I wanted to do ESPify my fume hood for some time now, but I don't really know where to start. Do you have some website/howto for me to get started? To be honest, I don't really care about smarting up the actual extraction part. I just want to turn on and off the lights without finding the non-illuminated touch button on the black glass. Who designs crap like that?

[–] Therefore@lemmy.world 4 points 6 hours ago (1 children)

You need electrical experience, I wouldn't recommend anyone to work with high voltages unless they knew what they were doing. The method depends on the device, every one is different. For the aircon unit the esp is an internal remote, so I spent time decoding that model's IR codes and building a platform for reliable control via home assistant. I have fans around the house that use mains voltage motors with 3 speeds, those got an interlocked 3 channel relay board. The ice maker used digital logic, so the esp sits between the control board and the rest and intercepts button presses to keep track of state and the injects its own commands for remote control(not my work). If you are lucky there will be a guide on the internet you can apply to your specific device, otherwise you'll have to work the project out solo from smaller guides.

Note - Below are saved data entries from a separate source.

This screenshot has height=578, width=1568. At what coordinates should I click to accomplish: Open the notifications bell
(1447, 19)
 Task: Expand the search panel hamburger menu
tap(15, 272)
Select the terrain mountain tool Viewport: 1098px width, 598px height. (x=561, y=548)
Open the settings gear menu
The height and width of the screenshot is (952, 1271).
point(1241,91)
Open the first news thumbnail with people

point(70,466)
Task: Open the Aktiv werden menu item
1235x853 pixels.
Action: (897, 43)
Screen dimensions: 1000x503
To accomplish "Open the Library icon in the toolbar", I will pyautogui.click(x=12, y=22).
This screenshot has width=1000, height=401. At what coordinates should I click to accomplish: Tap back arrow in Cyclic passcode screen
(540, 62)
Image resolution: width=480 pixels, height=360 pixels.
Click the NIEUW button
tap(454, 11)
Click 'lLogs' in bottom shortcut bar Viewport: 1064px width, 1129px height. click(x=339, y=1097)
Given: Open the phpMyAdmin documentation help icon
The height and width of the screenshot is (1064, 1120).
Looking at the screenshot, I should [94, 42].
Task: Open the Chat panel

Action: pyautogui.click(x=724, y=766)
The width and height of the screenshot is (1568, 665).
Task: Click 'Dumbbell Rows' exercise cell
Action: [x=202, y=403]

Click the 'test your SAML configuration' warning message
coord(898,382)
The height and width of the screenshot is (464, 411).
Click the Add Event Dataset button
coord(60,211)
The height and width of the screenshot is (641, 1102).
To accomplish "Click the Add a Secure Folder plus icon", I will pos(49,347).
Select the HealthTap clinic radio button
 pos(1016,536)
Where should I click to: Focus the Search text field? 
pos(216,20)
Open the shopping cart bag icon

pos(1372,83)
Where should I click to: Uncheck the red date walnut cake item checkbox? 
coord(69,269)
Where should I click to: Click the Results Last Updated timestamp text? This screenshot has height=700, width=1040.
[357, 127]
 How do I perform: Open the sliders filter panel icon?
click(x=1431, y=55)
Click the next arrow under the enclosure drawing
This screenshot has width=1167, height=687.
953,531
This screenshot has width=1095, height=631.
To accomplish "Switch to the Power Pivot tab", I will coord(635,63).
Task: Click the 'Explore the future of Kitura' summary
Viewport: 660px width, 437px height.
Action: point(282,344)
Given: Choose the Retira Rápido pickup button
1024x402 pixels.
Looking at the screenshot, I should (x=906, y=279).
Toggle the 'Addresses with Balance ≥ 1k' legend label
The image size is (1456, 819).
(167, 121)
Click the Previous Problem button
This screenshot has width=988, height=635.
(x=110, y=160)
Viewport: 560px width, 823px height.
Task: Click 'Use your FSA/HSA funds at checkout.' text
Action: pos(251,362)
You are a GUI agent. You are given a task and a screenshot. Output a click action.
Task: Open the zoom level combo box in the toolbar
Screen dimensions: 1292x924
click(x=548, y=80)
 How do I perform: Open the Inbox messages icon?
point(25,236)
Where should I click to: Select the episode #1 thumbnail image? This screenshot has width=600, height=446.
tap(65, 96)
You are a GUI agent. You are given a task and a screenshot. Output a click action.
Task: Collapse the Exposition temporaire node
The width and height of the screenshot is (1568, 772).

[–] SeductiveTortoise@piefed.social 1 points 5 hours ago (1 children)

I just wanted to interfere with the button board, I'd guess this will run on 3.3 or 5 volts. Simulate the touch events so to speak.

[–] Therefore@lemmy.world 1 points 3 hours ago (1 children)

Yeah so you'd probably just be grounding the positive side of the button momentarily. I'm pretty sure I did that with a ducted heater remote once, if it's 3.3 you can just attach it to a pin from your board, then send the pin low to press. 5v you might want a level shifter in between. Have you used esphome before/do you have home assistant? Then you can automate the press to a motion sensor or widget on your phone.

[–] SeductiveTortoise@piefed.social 2 points 3 hours ago

Yes, and I'm tinkering all the time. I'd get in with my multimeter and check the voltage first anyways.